Research and innovation, led by the pharmaceutical industry, will be at the forefront of these conversations. However, it will bust the debate on the sustainability of our existing innovation eco-system wide open. We need to ask if we can afford for science and innovation to be undermined by an ever-changing public opinion and by policymakers who are compelled to follow it.

In recent years, the pharmaceutical industry has developed a somewhat unsavoury reputation. Exponential media coverage of both pricing debates and the opioid crisis has created a distrust of the industry, at a time when we are living in an overall era of suspicion towards large corporations, big institutions and above all, facts. We just have to look at the rapid rise in the anti-vaccination movement to understand how these dynamics can come together in a dangerous cocktail of scientific disregard.

The industry’s negative public perception and criticism from NGOs have triggered the current political atmosphere in the European arena which has made intellectual property (IP) incentives a legislative target in recent years. Reducing IP rights is viewed as a move that undermines innovation by the pharmaceutical industry. On the other hand, it’s praised as an attempt to lower prices by NGOs – albeit a short-sighted one. The introduction of the EU’s Supplementary Protection Certificate (SPC) Manufacturing waiver for both exports and stockpiling was therefore highly criticised by the industry, but welcomed by many NGOs as a move towards equality.

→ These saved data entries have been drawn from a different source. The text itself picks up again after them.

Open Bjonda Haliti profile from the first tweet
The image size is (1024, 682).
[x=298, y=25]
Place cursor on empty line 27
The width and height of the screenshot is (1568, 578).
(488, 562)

Fast-forward a couple of years after the ‘lost’ SPC debate, the pharmaceutical industry is now being criticised for its lack of innovation by the same society that formerly considered innovation a dirty word for profit-driven. A FleishmanHillard TRUE Global Intelligence COVID-19 study, released on April 8, 2020, revealed that 67% of respondents believe that pharmaceutical companies are ‘very important’ in responding to the COVID-19 crisis. This ranks the role of the industry second only to that of national governments in the crisis response. Facing an unprecedented pandemic, we need diagnostics, treatment and above all, a vaccine. Innovation is difficult in the best of circumstances, with regulatory burdens and the tedious nature of clinical trials, including for vaccine development. We need an environment that empowers industry to provide solutions for society in the best and worst of times.

We can expect draconian style measures to continue in some form for as long as we can’t control transmission and treatment. We will have a long and difficult wait, losing many loved ones along the way, if our best solution to the crisis at hand is herd immunity. Even this approach remains a huge bet given that at present there is no proof we become immune to the virus once we have been infected and recovered.

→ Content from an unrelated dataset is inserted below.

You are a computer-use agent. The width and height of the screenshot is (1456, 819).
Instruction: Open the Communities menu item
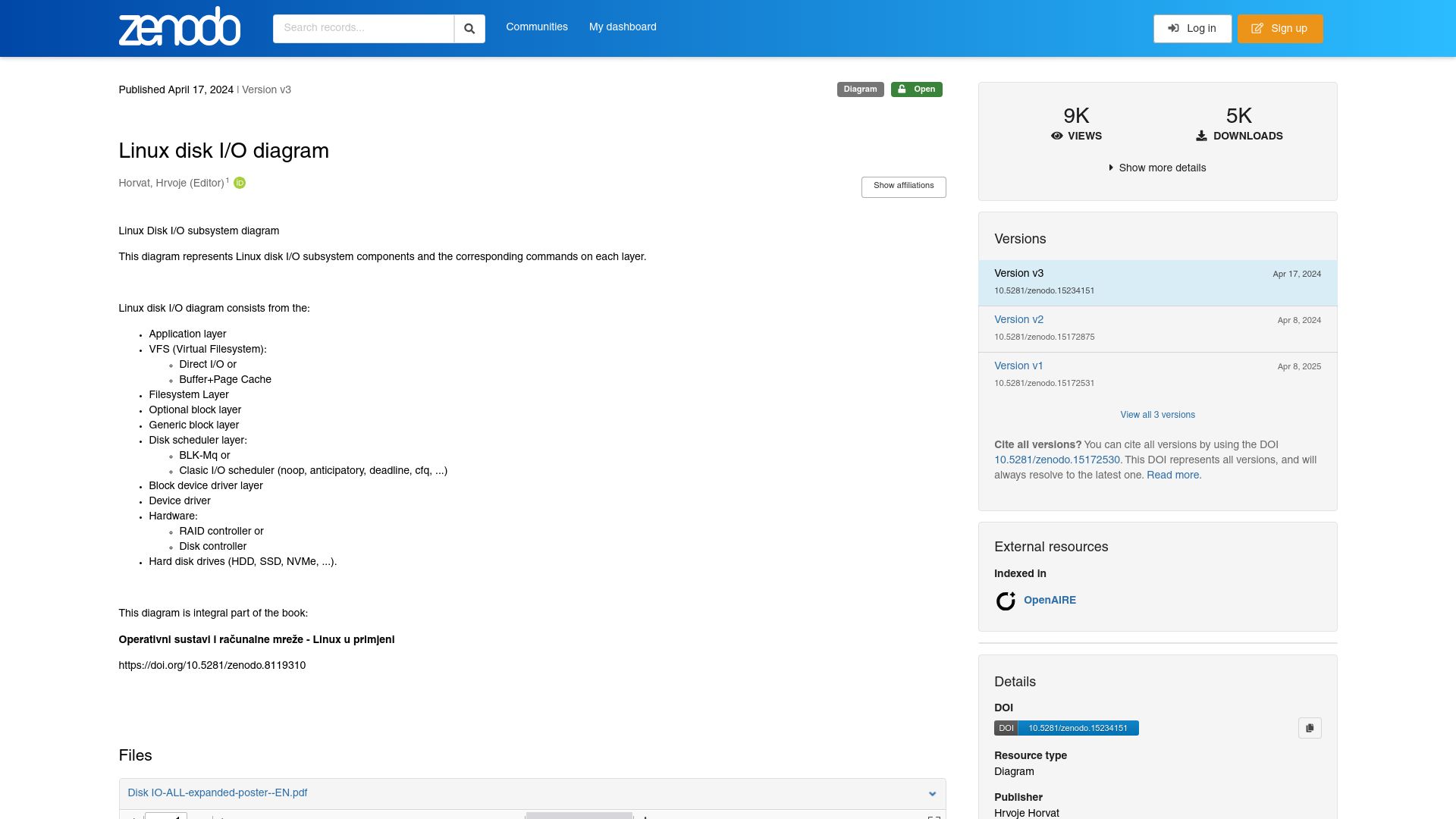coord(537,27)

The debate around innovation in the context of a pandemic puts forward a very important question – can innovation be turned on and off by demand or should we as a society consistently foster a stronger European research and innovation eco-system to protect our European way of life, and most importantly, our citizens? Can we afford to allow our opinions to fluctuate between the need for a robust innovation framework and the pressure to keep prices down? Such a mindset switch might be best demonstrated by President Donald Trump, who has started calling Pharma bosses ‘geniuses’ (reference to innovation amidst COVID-19), when previously he’d accused the same groups of ‘getting away with murder’ (reference to price).

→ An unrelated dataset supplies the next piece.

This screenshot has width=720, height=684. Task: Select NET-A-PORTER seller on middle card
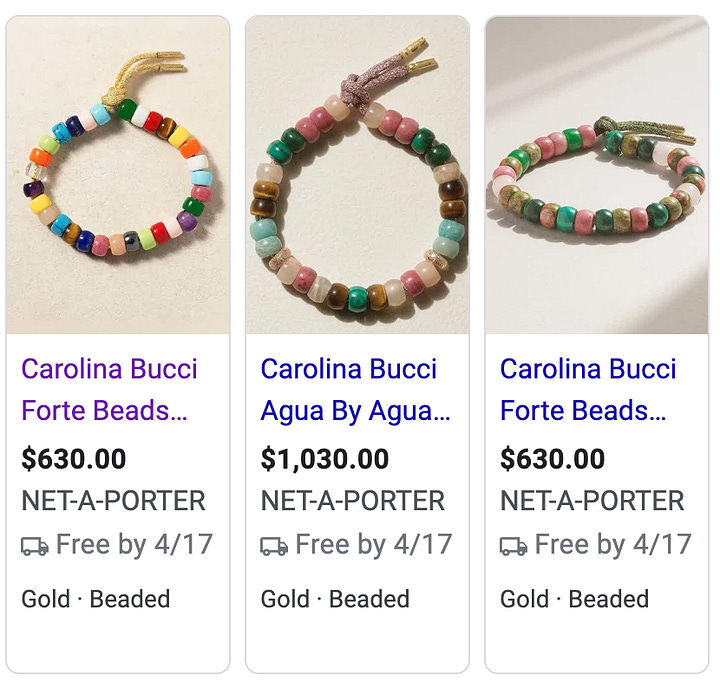[353, 500]
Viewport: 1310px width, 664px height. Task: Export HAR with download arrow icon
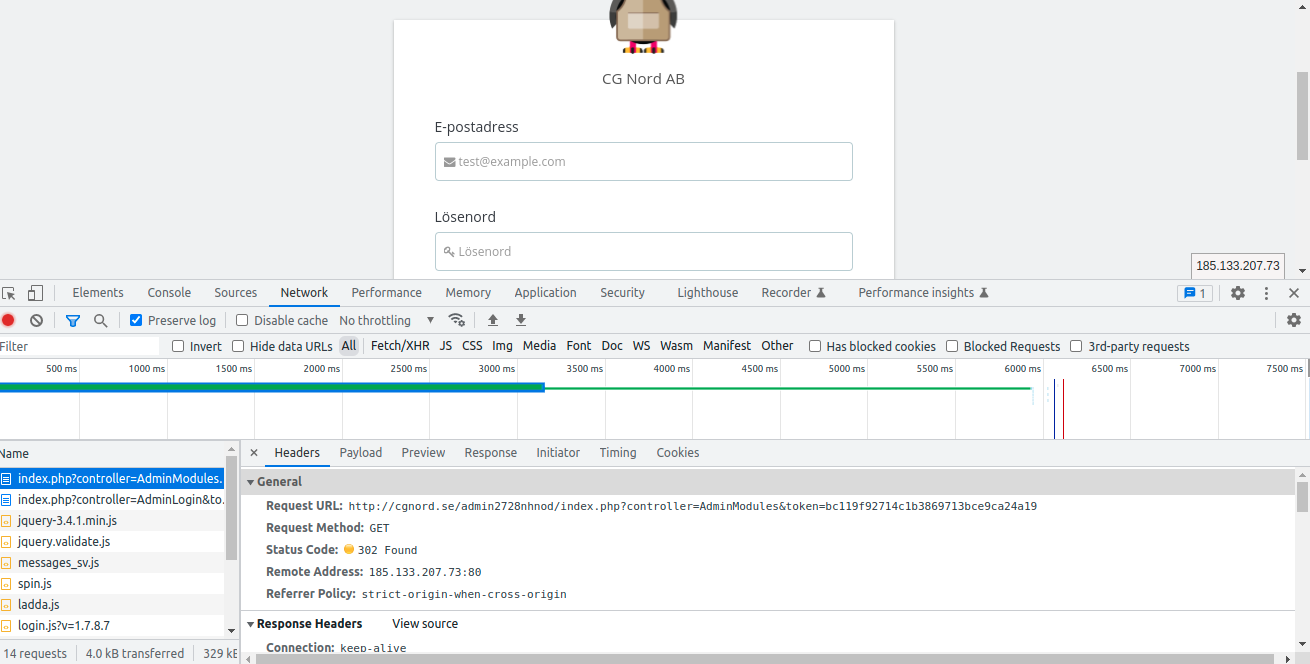point(521,320)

To conclude, COVID-19 is demonstrating the value of innovation to society in tangible terms. A global pandemic puts everyone’s health and livelihoods at risk, demonstrating the absolute necessity of honing our ability to innovate. In the post-COVID-19 era, private and public sectors will need to come together and evaluate their responses to the crisis in order to understand how Europe’s innovation framework provides an environment where science can thrive. With multiple public commitments to fight the virus being made by almost every single pharmaceutical company, this is a huge opportunity for the industry to demonstrate its value to society and look to change the path of the research and innovation debate.